Last but not least, the following graphs create a bigger picture between the trade-off of Sensitivity and Specificity so as to have a wider sense of the performance of the machine learning model. The AUC value, which stands for Area Under the Curve, is another validation value that was put for cross-reference with the Accuracy, Sensitivity and Specificity.

## ROC CURVE
predictions.bal <- prediction(pred.roc, responseTest)
roc.lasso <- performance(predictions.bal, measure = "tpr", x.measure = "fpr")

## AUC
mean.auc <- round(mean(auc.total),3)   ## AVEGRAGE AUC
sd.auc <- round(sd(auc.total),3)       ## STANDARD DEVIATION AUC

## ACCURACY CUT-OFF
perf.bal.ac <- performance(predictions.bal, "acc")
plot(perf.bal.ac)

## PLOT ROC CURVE AND AUC VALUE TO FURTHER VALIDATE THE MODEL
plot(roc.lasso, colorize = TRUE, ylab = "Sensitivity", xlab = "1 - Specificity", main = "ROC Curve - Logistic Regression with L1")
lines(c(0,1), c(0,1), col = "black", lty = 2)
legend(.6, .35, mean.auc, title = "AUC", cex = .8)
legend(.8, .35, sd.auc, title = "+- SD", cex = .8)

Finally, it is of a great interest to see which variables show strong predictive power and towards what behaviour. For instance, knowing the segment of a specific customer, would it help in recommending a particular product or would that push the user to the opposite direction? The graph below shows the predictive power of each variable as it was captured by the model.

## STORE THE LASSO LOGISTIC REGRESSION COEFFICIENTS
tmp_coef <- coef(cv, s = "lambda.min")   # COEF OF LAMBDA MIN
coef <- data.frame(name = tmp_coef@Dimnames[[1]][tmp_coef@i + 1], coefficient = tmp_coef@x)
b_coef <- coef[order(coef[,2]),]

## VISUALISE THE COEFFICIENTS
ggplot(b_coef, aes(y = b_coef[,2], x = b_coef[,1], color = if_else(sign(b_coef[,2]) > 0, "Positive", "Negative"))) +
  geom_point(stat = "identity") +
  geom_segment(aes(y = 0, x = b_coef[,1], yend = b_coef[,2], xend = b_coef[,1])) +
  coord_flip() +
  theme(axis.title.x = element_blank(), axis.title.y = element_blank(), legend.title = element_blank()) +
  ggtitle("Coefficients Predictive Contribution")

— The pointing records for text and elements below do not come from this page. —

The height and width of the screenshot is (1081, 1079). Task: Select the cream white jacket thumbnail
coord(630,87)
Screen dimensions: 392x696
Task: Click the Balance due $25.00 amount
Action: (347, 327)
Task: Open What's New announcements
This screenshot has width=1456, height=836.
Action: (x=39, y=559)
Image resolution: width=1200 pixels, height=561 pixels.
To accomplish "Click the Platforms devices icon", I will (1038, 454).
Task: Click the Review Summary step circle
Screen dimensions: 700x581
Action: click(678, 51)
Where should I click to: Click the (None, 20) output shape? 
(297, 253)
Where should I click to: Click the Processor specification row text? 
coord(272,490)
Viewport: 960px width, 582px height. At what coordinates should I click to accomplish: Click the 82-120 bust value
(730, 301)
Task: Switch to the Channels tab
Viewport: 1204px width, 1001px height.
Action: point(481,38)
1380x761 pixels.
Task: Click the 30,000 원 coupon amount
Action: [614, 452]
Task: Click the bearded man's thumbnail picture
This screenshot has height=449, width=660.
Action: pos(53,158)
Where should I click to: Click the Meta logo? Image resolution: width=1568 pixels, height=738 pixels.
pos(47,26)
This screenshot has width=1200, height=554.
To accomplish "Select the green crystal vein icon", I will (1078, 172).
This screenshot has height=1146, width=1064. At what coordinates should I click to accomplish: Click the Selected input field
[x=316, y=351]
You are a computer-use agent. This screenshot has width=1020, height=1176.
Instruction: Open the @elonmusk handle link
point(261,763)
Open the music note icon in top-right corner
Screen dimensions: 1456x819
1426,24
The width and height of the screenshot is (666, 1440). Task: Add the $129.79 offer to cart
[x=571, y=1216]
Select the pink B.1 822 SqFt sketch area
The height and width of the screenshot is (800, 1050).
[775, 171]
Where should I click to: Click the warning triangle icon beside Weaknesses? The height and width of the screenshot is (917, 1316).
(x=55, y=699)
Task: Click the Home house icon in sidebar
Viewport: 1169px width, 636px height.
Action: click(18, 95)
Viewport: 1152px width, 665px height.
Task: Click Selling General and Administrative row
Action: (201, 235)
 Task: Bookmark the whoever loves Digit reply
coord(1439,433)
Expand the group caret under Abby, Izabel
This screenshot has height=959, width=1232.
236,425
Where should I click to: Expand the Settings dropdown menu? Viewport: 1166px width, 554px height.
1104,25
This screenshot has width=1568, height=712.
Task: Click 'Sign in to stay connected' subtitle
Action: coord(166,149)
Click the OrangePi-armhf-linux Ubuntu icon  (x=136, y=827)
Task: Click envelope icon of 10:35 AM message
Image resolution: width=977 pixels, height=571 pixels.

FUTURE DEVELOPMENT AND ENHANCEMENT

The proposed model is merely one of the main approaches in trying to predict customers behaviours and interests. For instance, when the data becomes large enough in terms of available variables, the suggested model may have some limitations. Moreover, it was stated by BGL that the data provided relates to a single, specific event/product. That means that the Logistic regression model needs to be run on a single product each time to make a recommendation. It is not difficult to understand that this is not an efficient way to make a recommendation, especially when there is a wide range of products or services available. Thus, an enhancement of the already proposed model would a Bayesian Logistic Regression model since prior knowledge is available or a hybrid model using Data Mining techniques along with Machine Learning. More specifically, the idea would suggest performing association rules to identify items that are frequently bought together. This can create some natural clusters where certain products can fall into. Finally, lasso regression could be run individually on these clusters to improve recommendations.

A very promising approach would also be to implement User-Item Collaborative Filtering. This approach gives suggestions to statements like: “Users who are similar to you also liked …”. It is worth mentioning that Collaborative Filtering can also be used as a hybrid model with Lasso Regression as described previously. Major recommendations systems (e.g. Netflix, Spotify, Amazon, Facebook, etc) are collaborative filtering models which are based on assumption that people like things similar to other things they like, and things that are liked by other people with similar taste.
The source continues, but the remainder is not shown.